▶ _What is needed_: What follows is a set of records; copy all of it exactly.

▶ _Entries shown_:
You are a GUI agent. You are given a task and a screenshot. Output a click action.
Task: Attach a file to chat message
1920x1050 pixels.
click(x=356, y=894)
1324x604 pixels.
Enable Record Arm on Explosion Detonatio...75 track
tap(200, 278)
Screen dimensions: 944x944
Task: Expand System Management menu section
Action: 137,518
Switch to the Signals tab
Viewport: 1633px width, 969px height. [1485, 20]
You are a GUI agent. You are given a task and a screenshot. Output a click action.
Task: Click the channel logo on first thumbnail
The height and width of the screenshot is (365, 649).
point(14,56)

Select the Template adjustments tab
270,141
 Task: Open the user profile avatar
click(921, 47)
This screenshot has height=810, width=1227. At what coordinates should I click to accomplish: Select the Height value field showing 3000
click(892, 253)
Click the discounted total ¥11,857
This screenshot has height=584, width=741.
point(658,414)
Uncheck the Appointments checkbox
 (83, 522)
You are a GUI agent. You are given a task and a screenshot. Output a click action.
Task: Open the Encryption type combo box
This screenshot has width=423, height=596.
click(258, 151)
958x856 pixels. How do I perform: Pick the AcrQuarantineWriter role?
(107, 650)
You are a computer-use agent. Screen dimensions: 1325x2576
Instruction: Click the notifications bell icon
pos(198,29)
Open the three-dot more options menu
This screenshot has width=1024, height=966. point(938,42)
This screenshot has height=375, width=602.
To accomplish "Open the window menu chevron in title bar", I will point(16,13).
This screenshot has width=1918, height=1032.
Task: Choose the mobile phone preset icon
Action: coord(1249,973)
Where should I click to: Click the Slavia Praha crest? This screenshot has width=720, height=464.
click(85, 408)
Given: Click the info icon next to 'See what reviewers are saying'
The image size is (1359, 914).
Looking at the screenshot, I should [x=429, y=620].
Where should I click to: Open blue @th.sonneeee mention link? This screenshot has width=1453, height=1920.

▶ _Output of the exercise_:
You are a GUI agent. You are given a task and a screenshot. Output a click action.
Task: Attach a file to chat message
1920x1050 pixels.
click(x=356, y=894)
1324x604 pixels.
Enable Record Arm on Explosion Detonatio...75 track
tap(200, 278)
Screen dimensions: 944x944
Task: Expand System Management menu section
Action: 137,518
Switch to the Signals tab
Viewport: 1633px width, 969px height. [1485, 20]
You are a GUI agent. You are given a task and a screenshot. Output a click action.
Task: Click the channel logo on first thumbnail
The height and width of the screenshot is (365, 649).
point(14,56)

Select the Template adjustments tab
270,141
 Task: Open the user profile avatar
click(921, 47)
This screenshot has height=810, width=1227. At what coordinates should I click to accomplish: Select the Height value field showing 3000
click(892, 253)
Click the discounted total ¥11,857
This screenshot has height=584, width=741.
point(658,414)
Uncheck the Appointments checkbox
 (83, 522)
You are a GUI agent. You are given a task and a screenshot. Output a click action.
Task: Open the Encryption type combo box
This screenshot has width=423, height=596.
click(258, 151)
958x856 pixels. How do I perform: Pick the AcrQuarantineWriter role?
(107, 650)
You are a computer-use agent. Screen dimensions: 1325x2576
Instruction: Click the notifications bell icon
pos(198,29)
Open the three-dot more options menu
This screenshot has width=1024, height=966. point(938,42)
This screenshot has height=375, width=602.
To accomplish "Open the window menu chevron in title bar", I will point(16,13).
This screenshot has width=1918, height=1032.
Task: Choose the mobile phone preset icon
Action: coord(1249,973)
Where should I click to: Click the Slavia Praha crest? This screenshot has width=720, height=464.
click(85, 408)
Given: Click the info icon next to 'See what reviewers are saying'
The image size is (1359, 914).
Looking at the screenshot, I should [x=429, y=620].
Where should I click to: Open blue @th.sonneeee mention link? This screenshot has width=1453, height=1920.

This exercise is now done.